───── 文件段落 ─────

《意境美學與詮釋學》

 

            意境與抽象的融合: 論高行健的水墨藝術

 

                                 

月蝕

闇啞的火山口

等待  另一個世紀的

噴湧

 

月蝕下的川流

微光漸漸消失

消失在等待中

  在黑夜中

悲歌

歌唱失去的光明

漫漫長夜

通向天明

                            (賴賢宗,觀高行健畫作組詩之一,<月蝕>)

 

高行健的水墨畫是中國水墨意境傳統與西方抽象繪畫在現代主義美學和當代人的實存狀況之中的突破與融合。我以為,我們理解高行健水墨的意義,必須掌握到這個基本線索。底下,以這個線索為討論的主軸,首先就作品論的角度,概論高行健水墨畫的藝術意義。其次,由審美質料、審美形式與審美存在的三個環節,來闡述高行健水墨藝術的美學涵義,闡釋他如何融合東方的意境與西方的抽象。最後,論述高行健的造型藝術與文學藝術的相通性。

 

      以無為法而有差別: 高行健水墨藝術的意義

 

高行健的水墨畫以水墨與圖像的層次變化,來呈現心象與境界,創生意與境的互動,渾化宇宙。在情性的感動之中,推動虛實相生的意境,讓時間與空間在圖象之中,互相融入,以無為法而有差別,以無為靜觀的內心來呈現一迴環遊動的圖像,在綿延不斷的差異化活動之中,高行健用新的表現方式,開啟了文人畫的新意境,是當代的水墨禪畫 (帶有禪味禪機的禪意畫) 的傑作。另一方面,高行健的水墨藝術的意境,除了上述的中國文人畫傳統所提供的養分之外,他還吸收了西方的抽象繪畫、超現實主義、深層心理學、現代主義美學的特點,所以其畫面融合夢幻與現實,出入現世的歡愉苦痛與超世的覺情悲憫、呈現特殊的身體觀與宇宙觀,突破了傳統中國文人的小書齋的意識型態,而能呈現一個當代自由人的解放精神,呈現了人的個體的自由、天地的嬉戲,與人的荒謬、歡愉、詢問、沉重與莊嚴,這一種自由與天地神人的終極、無終極的終極,就是高行健的畫作所一再指向的感人至深的內涵。

 

高行健不僅是一水墨畫家,他也寫作美學的斷想札記 «另一種美學» 和其他畫論短文。他的繪畫美學近於西方康德美學對於審美形式與共通感的強調,也和詮釋學現象學美學有其相通之處,高行健反省了西方印象派、抽象畫以來的現代繪畫,而對於當代的觀念藝術、波普藝術,則予以強烈的批判。高行健對西方美學的吸收和轉化,以及他對西方當代藝術的批判反思,顯示他不僅是藝術創作者,也具有美學理論的深度。他的美學雖然不具體系性,只以隨筆出之,但是高行健能夠將藝術的實踐和理論互相印證,而出入中西,汲傳統的源泉而開出當代藝術的新意,在這些意義之中,不僅是石濤以來的水墨藝術和禪畫的傑出的創新者,也是藝術創作與觀念反思兩者兼美的當代水墨大師。

───── 擷取資訊 ─────

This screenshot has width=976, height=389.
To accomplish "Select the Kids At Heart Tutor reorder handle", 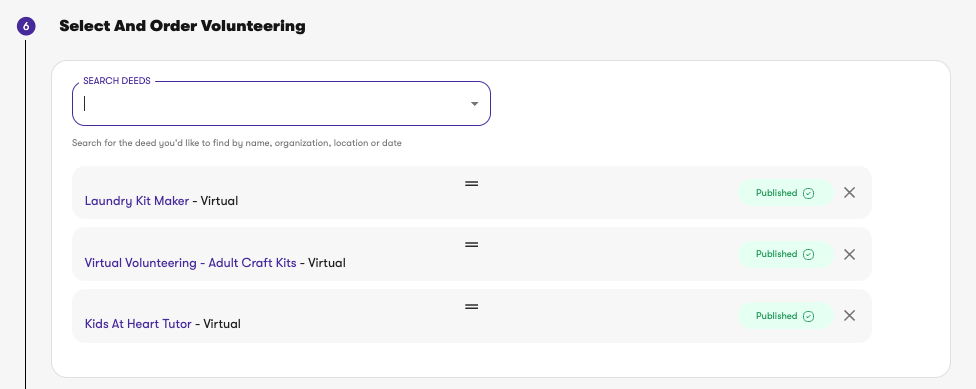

─────
───── 擷取資訊 ─────

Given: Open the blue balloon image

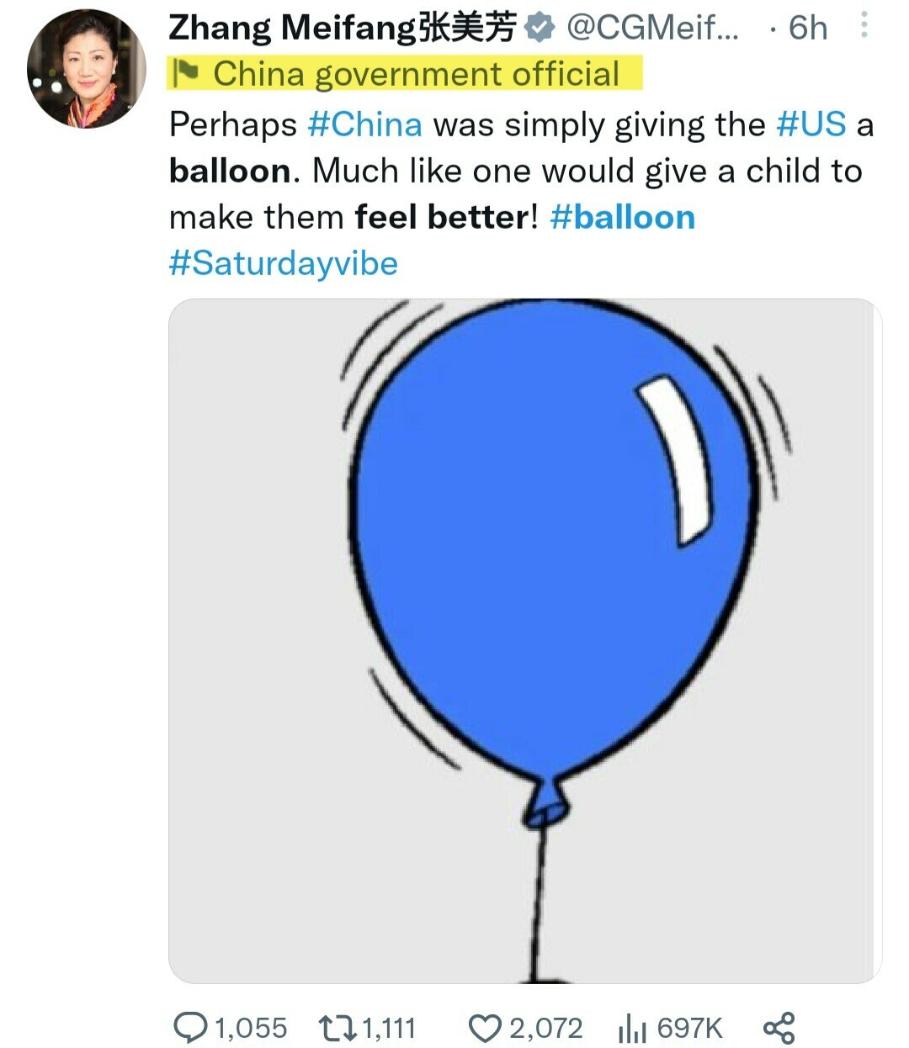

─────

待辦事項 –
1: 根據論高行健水墨藝術的文章，高行健寫作的美學斷想札記叫什麼名字？
2: 請從論高行健水墨藝術的文章最後一句之後續寫下去。

結果 –
1: «另一種美學»

2:
 

   高行健的水墨畫的作品分析與美學闡釋

 

    高行健的水墨畫的作品分析與美學闡釋,可分為下列三點來加以論述: 1. 審美質料: 水墨圖象的層次變化與抽象畫的肌理與氣韻,2. 審美形式: 虛實與心象的創生,3. 審美存在: 人存在的自由、空間感與時間感的融通。這三點分別是就審美質料、審美形式與審美存在 (境界) 三方面而言,這三方面顯現了高行健水墨藝術的美感創作體驗,高行健反對語言觀念對藝術的入侵,而主張回到繪畫,回到審美。他的 «另一種美學»的前七節闡述了美學必須「回到審美」,而後九節則闡釋對比於中西繪畫傳統,他的繪畫創作如何「回到繪畫」。以下就審美質料、審美形式與審美存在,分別展開論述:

 

1.      審美質料: 水墨圖象的層次變化與抽象畫的肌理與氣韻

 

關於高行健的水墨藝術的審美質料的環節, 我底下闡釋水墨圖象的層次變化與肌理與氣韻在抽象畫之中的表現的課題。

 

高行健的水墨畫運用水墨的層次變化來形成視象的層次與畫面的肌理,水墨的層出不窮和渾然一體的氣韻,使得視象的層次與畫面的肌理質感,成為幽微玄奧的心象,像是迎面而來,又像是使觀者迴旋漫遊於內在意識的深處。高行健說: 「我在水墨中固守筆墨趣味的同時,也追求傳統水墨畫中沒有的質感,企圖把水墨的神韻同油畫的感性融為一體。我不祇注重水墨滲透的效果,也同時給不同的圖象不同的質感,因此不祇水墨有層次,圖象之間也形成不同質的層次,虛實既來自構圖,也來自圖象質的差異」 [1] 。高行健的水墨藝術,以無為法而有差別,不只追求傳統文人水墨渲染滲透的趣味,也重視西方油畫強調的質感與光,而將之轉化為水墨的表現,發現了水墨在表現質感和光的無限潛能。在水墨的自動渲染之中,無為而無不為,水墨和圖象呈現不同的質的層次。這就使得「光」經由水墨之中水的淡化作用的自動呈現,成為物象隨處可見的自身的光。「質感」則顯現為水墨和紙的點染摩擦而有的物性的自動呈現,多義性底表現同一對象的不同視象的質料性的感知覺受。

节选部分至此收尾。